My gcc gives the following version/compilation info:

~/Projects/BUGS $ g++ -v
Reading specs from /usr/local/gcc-3.4.3/lib/gcc/i686-pc-linux-gnu/3.4.3/specs
Configured with: ../gcc-3.4.3/configure --enable-threads=posix
--prefix=/usr/local/gcc-3.4.3 --enable-languages=c,c++,f77 --with-system-zlib
--enable-shared --enable-__cxa_atexit
Thread model: posix
gcc version 3.4.3


DESCRIPTION

OK. Here is the origin of this bug: I have a formula:

alpha = 1.0 + (x * x) - x * sqrt(x * x + 2.0);

where alpha and x are double-precision numbers. Now, given a very large
value of x (for example, x >= 5000.0), then g++ (and also gcc) would
evaluate wrongly the formula above. Somehow, the outcome of the value
depends on the optimization level.

Let's take x = 20000.0 as a severe testcase. If you do Taylor expansion on
alpha for large x values (thus, expanding in terms of 1/x^2), the leading
term of alpha is

0.5 / (x * x)

So, the leading term is 1.25e-09, which is essentially a an accurate
answer. Precise numerical evaluation using Waterloo Maple (version 9, in
this case) yields

1.24999999687500000976562496582032e-09   ("exact result", 33-digits precision)

What happens if I evaluate the function above using gcc?

gcc command                result (alpha)
g++ testcase.cpp -O0       2.526212483644485e-08
g++ testcase.cpp -O1       1.251464709639549e-09
g++ testcase.cpp -O2       1.251464709639549e-09
g++ testcase.cpp -O3       0

Use the snippet below as the testcase.

What is this? The -O0 compiled code is exceedingly wrong by predicting a
number 20 times bigger.
The -O1 and -O2 results are essentially correct. Why they disagree with
the exact answer is understandable, since the subtraction is between two
VERY LARGE numbers:

alpha = 400000001 - 20000*sqrt(400000002)

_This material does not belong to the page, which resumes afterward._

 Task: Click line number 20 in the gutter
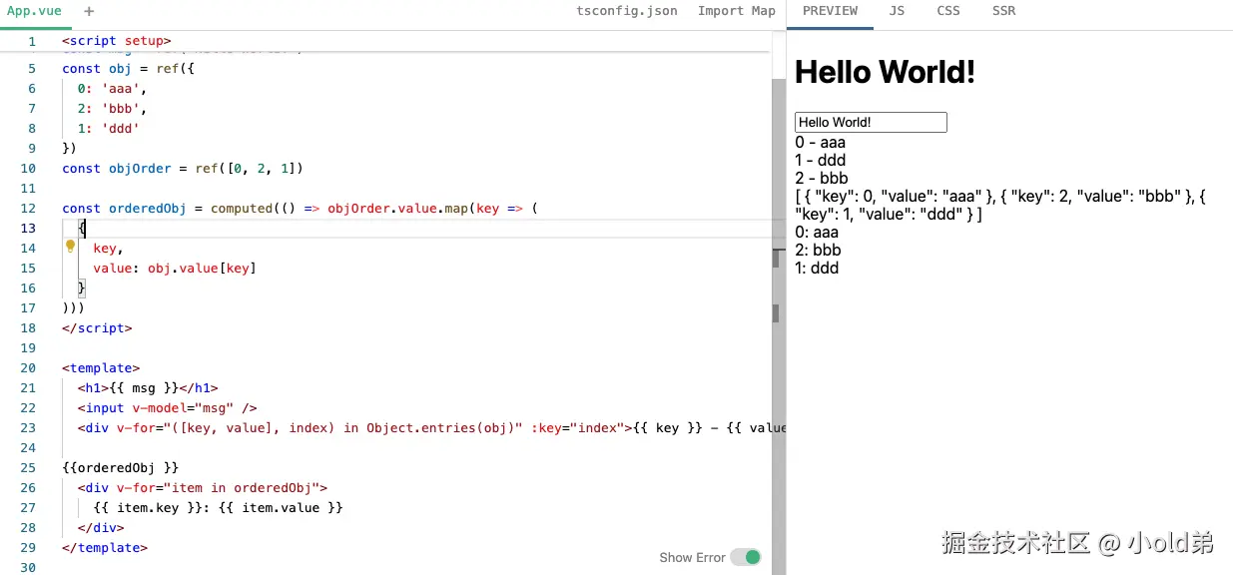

If the sqrt thing can be accurate, then we should be left with a small
number of residual precision, such as predicted by gcc-compiled code above
with -O1 and -O2.

NOTE that the same formula is used in another program (my own code, not
included here). There, the -O3 executable code gives the same number as
-O1 and -O2 above. So, there is no consistency here, although the gist of
the problem remains.

I'm sorry if this bug is probably a result of pushing numerics to its
edge. I should evaluate the expression using a series expansion instead of
naively using the formula like above. But I report this problem anyway, at
least to document the problem to the community.

Although this bug is (originally) rather specific to a formula, I think
that other like this one, which computes the difference between two large
numbers, could suffer from a similar problem.


REPRODUCING THE ERROR

Use the stock g++ 3.4.3. Run on an x86 machine. I'm not sure if AMD chips
would yield the same error. I bet it would, because of the executable
binary compatibility. But you have to test it.
This may have been a specific problem to the Intel x86 machines only (I
have tested this problem using Pentium M and Pentium 4 chips, see below).
I have NOT tested using AMD chips. This may not apply to other machines.

I have tried the `-mieee-fp' switch, it does not fix the problem.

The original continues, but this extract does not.